What to do
All lines up to and including the one that contains "Actos mercantiles (75, 1632)" are to be transcribed exactly, starting from the first line of the records.

(Records contained in a dataset)
↓↓↓

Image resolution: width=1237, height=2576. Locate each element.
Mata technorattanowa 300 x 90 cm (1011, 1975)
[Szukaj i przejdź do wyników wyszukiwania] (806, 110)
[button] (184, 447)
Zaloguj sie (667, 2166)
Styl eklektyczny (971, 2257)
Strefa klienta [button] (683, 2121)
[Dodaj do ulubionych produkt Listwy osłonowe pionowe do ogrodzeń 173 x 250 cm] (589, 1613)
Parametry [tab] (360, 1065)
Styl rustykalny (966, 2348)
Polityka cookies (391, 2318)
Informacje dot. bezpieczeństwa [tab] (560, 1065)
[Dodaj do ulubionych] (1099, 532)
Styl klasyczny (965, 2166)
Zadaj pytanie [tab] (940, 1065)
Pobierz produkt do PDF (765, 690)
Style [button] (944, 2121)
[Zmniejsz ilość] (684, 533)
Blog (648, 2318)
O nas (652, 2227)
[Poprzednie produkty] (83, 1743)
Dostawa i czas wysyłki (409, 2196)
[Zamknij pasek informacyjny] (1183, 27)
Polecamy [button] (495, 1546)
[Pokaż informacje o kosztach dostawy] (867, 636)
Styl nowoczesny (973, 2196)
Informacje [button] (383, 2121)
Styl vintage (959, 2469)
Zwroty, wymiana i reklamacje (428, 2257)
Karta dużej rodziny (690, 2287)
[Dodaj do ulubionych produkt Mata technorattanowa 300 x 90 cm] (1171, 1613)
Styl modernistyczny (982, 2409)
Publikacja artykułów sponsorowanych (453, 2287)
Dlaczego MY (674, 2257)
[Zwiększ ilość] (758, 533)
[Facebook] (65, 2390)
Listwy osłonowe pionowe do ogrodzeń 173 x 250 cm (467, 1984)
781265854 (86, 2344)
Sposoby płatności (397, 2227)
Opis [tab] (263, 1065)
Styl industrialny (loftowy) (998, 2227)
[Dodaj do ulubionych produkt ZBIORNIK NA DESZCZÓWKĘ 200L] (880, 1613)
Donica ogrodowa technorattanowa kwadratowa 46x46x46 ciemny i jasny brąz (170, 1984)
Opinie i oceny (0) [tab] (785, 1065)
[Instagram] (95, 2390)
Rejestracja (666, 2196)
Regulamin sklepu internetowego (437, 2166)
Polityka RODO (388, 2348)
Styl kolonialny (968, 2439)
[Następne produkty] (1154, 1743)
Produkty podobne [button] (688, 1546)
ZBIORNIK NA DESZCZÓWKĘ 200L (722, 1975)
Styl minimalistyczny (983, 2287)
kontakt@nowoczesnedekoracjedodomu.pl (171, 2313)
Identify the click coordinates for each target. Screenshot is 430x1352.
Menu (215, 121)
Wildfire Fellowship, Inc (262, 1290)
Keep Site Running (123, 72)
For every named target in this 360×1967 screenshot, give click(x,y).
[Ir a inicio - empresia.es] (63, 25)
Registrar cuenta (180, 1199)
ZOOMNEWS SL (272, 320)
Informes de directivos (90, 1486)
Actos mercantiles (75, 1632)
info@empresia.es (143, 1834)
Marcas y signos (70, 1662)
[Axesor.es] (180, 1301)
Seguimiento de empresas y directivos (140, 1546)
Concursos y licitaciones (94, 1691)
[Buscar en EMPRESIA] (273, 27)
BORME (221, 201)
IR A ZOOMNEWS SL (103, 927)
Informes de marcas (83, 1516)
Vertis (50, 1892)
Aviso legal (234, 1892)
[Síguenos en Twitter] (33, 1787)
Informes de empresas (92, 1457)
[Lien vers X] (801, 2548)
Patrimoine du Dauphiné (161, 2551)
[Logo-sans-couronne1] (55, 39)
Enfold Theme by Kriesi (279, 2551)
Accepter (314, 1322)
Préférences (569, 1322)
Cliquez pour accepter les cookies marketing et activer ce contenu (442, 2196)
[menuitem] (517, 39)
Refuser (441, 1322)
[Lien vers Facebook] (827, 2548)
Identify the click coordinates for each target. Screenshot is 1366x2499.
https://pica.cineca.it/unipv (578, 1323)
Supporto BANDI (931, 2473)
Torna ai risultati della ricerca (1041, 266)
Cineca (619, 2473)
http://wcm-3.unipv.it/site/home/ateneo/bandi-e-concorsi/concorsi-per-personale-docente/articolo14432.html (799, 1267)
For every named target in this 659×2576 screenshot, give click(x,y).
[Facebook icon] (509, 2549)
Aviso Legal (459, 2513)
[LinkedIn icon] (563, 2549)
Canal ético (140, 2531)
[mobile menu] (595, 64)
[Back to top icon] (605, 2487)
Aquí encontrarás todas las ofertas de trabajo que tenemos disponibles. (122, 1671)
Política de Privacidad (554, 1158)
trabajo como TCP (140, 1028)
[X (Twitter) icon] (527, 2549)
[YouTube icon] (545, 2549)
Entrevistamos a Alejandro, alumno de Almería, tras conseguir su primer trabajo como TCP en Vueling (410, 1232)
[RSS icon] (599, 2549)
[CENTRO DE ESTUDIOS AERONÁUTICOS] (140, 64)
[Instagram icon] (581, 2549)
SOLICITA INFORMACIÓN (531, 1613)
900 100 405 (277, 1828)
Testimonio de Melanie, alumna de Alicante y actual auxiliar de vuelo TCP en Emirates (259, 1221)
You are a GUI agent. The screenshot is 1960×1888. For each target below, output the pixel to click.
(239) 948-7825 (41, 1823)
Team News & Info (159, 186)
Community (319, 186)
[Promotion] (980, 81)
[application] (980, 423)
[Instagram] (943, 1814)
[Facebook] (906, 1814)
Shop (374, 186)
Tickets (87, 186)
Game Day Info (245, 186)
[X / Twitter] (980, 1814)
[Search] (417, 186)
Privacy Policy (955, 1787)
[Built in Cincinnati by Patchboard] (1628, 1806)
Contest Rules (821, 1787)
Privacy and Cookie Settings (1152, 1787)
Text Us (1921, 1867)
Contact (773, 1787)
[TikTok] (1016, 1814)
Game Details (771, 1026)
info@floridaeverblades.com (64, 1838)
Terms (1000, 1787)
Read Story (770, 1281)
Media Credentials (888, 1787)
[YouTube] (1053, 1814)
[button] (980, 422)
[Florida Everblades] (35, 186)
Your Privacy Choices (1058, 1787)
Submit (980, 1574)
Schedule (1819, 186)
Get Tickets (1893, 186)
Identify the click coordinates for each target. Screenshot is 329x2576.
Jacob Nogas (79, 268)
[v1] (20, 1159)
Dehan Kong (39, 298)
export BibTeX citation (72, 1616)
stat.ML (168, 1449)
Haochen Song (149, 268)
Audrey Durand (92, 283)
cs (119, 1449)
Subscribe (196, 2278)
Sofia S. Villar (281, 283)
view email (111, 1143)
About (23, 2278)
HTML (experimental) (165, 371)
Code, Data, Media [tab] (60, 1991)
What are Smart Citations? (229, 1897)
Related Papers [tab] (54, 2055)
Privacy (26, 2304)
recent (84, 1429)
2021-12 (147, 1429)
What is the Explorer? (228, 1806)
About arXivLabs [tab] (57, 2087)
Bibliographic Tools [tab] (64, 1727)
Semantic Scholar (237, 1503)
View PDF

↑↑↑

Task result
Image resolution: width=1237, height=2576. Locate each element.
Mata technorattanowa 300 x 90 cm (1011, 1975)
[Szukaj i przejdź do wyników wyszukiwania] (806, 110)
[button] (184, 447)
Zaloguj sie (667, 2166)
Styl eklektyczny (971, 2257)
Strefa klienta [button] (683, 2121)
[Dodaj do ulubionych produkt Listwy osłonowe pionowe do ogrodzeń 173 x 250 cm] (589, 1613)
Parametry [tab] (360, 1065)
Styl rustykalny (966, 2348)
Polityka cookies (391, 2318)
Informacje dot. bezpieczeństwa [tab] (560, 1065)
[Dodaj do ulubionych] (1099, 532)
Styl klasyczny (965, 2166)
Zadaj pytanie [tab] (940, 1065)
Pobierz produkt do PDF (765, 690)
Style [button] (944, 2121)
[Zmniejsz ilość] (684, 533)
Blog (648, 2318)
O nas (652, 2227)
[Poprzednie produkty] (83, 1743)
Dostawa i czas wysyłki (409, 2196)
[Zamknij pasek informacyjny] (1183, 27)
Polecamy [button] (495, 1546)
[Pokaż informacje o kosztach dostawy] (867, 636)
Styl nowoczesny (973, 2196)
Informacje [button] (383, 2121)
Styl vintage (959, 2469)
Zwroty, wymiana i reklamacje (428, 2257)
Karta dużej rodziny (690, 2287)
[Dodaj do ulubionych produkt Mata technorattanowa 300 x 90 cm] (1171, 1613)
Styl modernistyczny (982, 2409)
Publikacja artykułów sponsorowanych (453, 2287)
Dlaczego MY (674, 2257)
[Zwiększ ilość] (758, 533)
[Facebook] (65, 2390)
Listwy osłonowe pionowe do ogrodzeń 173 x 250 cm (467, 1984)
781265854 (86, 2344)
Sposoby płatności (397, 2227)
Opis [tab] (263, 1065)
Styl industrialny (loftowy) (998, 2227)
[Dodaj do ulubionych produkt ZBIORNIK NA DESZCZÓWKĘ 200L] (880, 1613)
Donica ogrodowa technorattanowa kwadratowa 46x46x46 ciemny i jasny brąz (170, 1984)
Opinie i oceny (0) [tab] (785, 1065)
[Instagram] (95, 2390)
Rejestracja (666, 2196)
Regulamin sklepu internetowego (437, 2166)
Polityka RODO (388, 2348)
Styl kolonialny (968, 2439)
[Następne produkty] (1154, 1743)
Produkty podobne [button] (688, 1546)
ZBIORNIK NA DESZCZÓWKĘ 200L (722, 1975)
Styl minimalistyczny (983, 2287)
kontakt@nowoczesnedekoracjedodomu.pl (171, 2313)
Identify the click coordinates for each target. Screenshot is 430x1352.
Menu (215, 121)
Wildfire Fellowship, Inc (262, 1290)
Keep Site Running (123, 72)
For every named target in this 360×1967 screenshot, give click(x,y).
[Ir a inicio - empresia.es] (63, 25)
Registrar cuenta (180, 1199)
ZOOMNEWS SL (272, 320)
Informes de directivos (90, 1486)
Actos mercantiles (75, 1632)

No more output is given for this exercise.